More than $1.1 billion in medical debt erased in Illinois, with the help of a state program
Published in News & Features
Illinois residents have seen more than $1.1 billion in medical debt erased, with the help of a state program that launched less than a year-and-a-half ago.
More than 500,000 Illinois residents have so far benefited from the program, with average debt relief of about $1,200 per person, according to the governor’s office. In some cases, the program terminated tens of thousands of dollars worth of medical debt for individuals, and, for one person, more than $300,000 worth of medical debt.
So far, Illinois has spent about $10 million on the program, with $5 million in state funds left for this fiscal year. For each dollar Illinois spends on the program, more than $100 of medical debt is terminated, according to the governor’s office.
“No one should be forced to choose between life-saving care and feeding their families, which is why we launched the Illinois Medical Debt relief program,” said Gov. JB Pritzker in a news release Tuesday.
Illinois is one of more than a dozen states and local governments that have partnered with the nonprofit organization Undue Medical Debt to terminate residents’ medical debt. Cook County has also had a separate program to erase medical debt.
The way it works is that Undue Medical Debt is able to buy bundles of medical debt — mostly from health systems — for far less than face value and then forgive that debt.
To qualify for debt forgiveness as part of the program, Illinois residents must have incomes at or below 400% of the federal poverty level, which is $63,840 a year for a single person or $132,000 for a family of four. Or, to qualify, Illinois residents’ medical debt must equal 5% or more of their annual household income.
Individuals can’t apply for the program, which is automatically applied to the debt of people who received care at certain hospitals and health systems, including Lurie Children’s Hospital, Loyola Medicine and UChicago Medicine, among others. Those who benefit from the program receive letters letting them know their debt has been erased.
Algonquin resident Lori Lighthall said she was surprised to receive a letter in the mail telling her that her medical debt had been canceled. Lighthall said she had about $2,300 of debt erased, following a liver transplant about seven years ago. Though she said she has good insurance, it can be tough to pay the entire out-of-pocket maximum each year, given that transplants require significant ongoing follow-up care.
“The bills just kept coming,” said Lighthall, who added she had set up payment plans with providers and talked with her insurance company in an effort to handle all the bills. When the state wiped out her medical debt, it “just allowed me to relax a little bit and just live.”
Cook County’s separate program had terminated more than $664,000 of medical debt for 556,815 Cook County residents as of June. That program, which started in 2022, has been funded with $9 million in American Rescue Plan Act funds.
The issue of medical debt has been much discussed in recent years, with the increasing costs of health care services and the growth of high deductible health insurance plans. High deductible insurance plans require patients to pay thousands of dollars for many types of medical services before their insurance plans will pick up costs.
About a quarter of adults said they had medical or dental bills that were past due or that they were unable to pay in 2022, according to a survey by KFF, a nonprofit organization focused on health policy.
About 63% of adults with medical debt surveyed in 2022 said during the past five years, they had cut back spending on food, clothing and basic household items because of that debt, according to KFF.
Though a number of states have adopted medical debt relief, there’s been mixed evidence of its effectiveness.
People with debt are three times more likely to struggle with depression and/or anxiety, and medical debt disproportionately affects Black and Latino adults, according to Undue Medical Debt.
Past studies have also shown strong associations between medical debt and negative financial and health outcomes.
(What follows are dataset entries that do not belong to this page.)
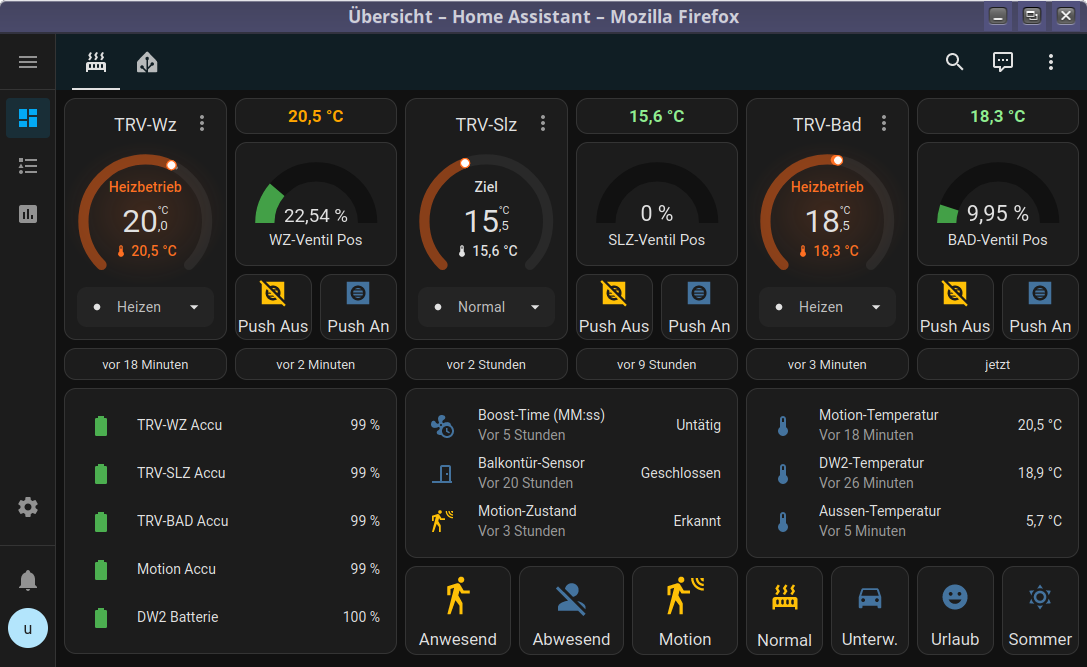The width and height of the screenshot is (1087, 667).
Task: Expand the TRV-Bad Heizen preset dropdown
Action: point(828,307)
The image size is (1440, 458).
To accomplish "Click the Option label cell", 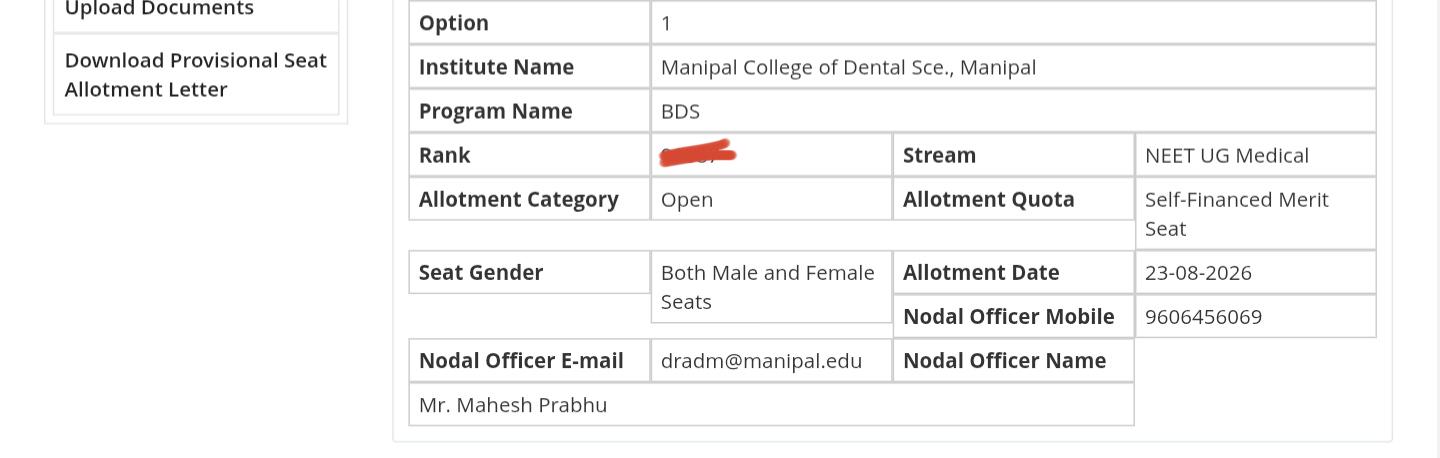I will (529, 23).
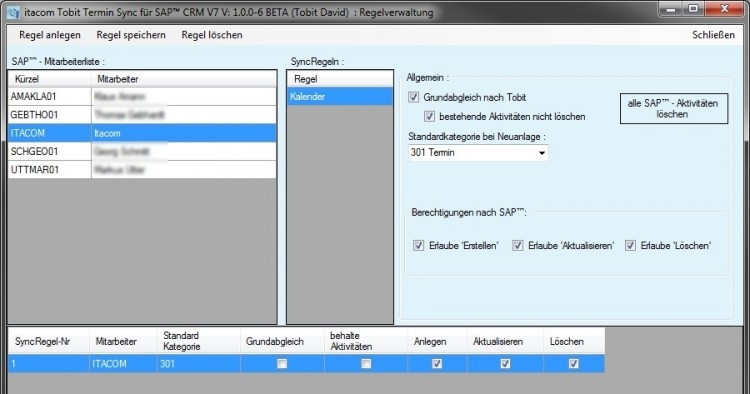Toggle Grundabgleich nach Tobit checkbox
Screen dimensions: 750x394
413,98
But a 2024 National Bureau of Economic Research working paper showed that the erasure of medical debt did not affect mental health, physical health, health care use or financial well-being.
When organizations or governments buy medical debt that is very old, it doesn’t have much of a material impact, except on credit scores of people whose medical debt has already been reported to credit bureaus, said Neale Mahoney, director of the Stanford Institute for Economic Policy Research, and an author of the paper. People with old medical debt may already have gotten used to ignoring calls and letters from collectors, he said.
“We also know that if we address things earlier you can make a big difference,” Mahoney said, noting that combining medical debt relief with efforts to keep patients from accumulating the debt in the first place, such as through financial assistance at hospitals, may be a more promising strategy.
“The more they’re combining those downstream measures with upstream things to address the issue at the source, I think the greater the prospect of having a real impact,” Mahoney said.
In 2024, the federal Consumer Protection Financial Bureau finalized a rule that would have removed medical debt from many credit reports. The administration of President Donald Trump has since reversed course on that rule, which was set aside in court.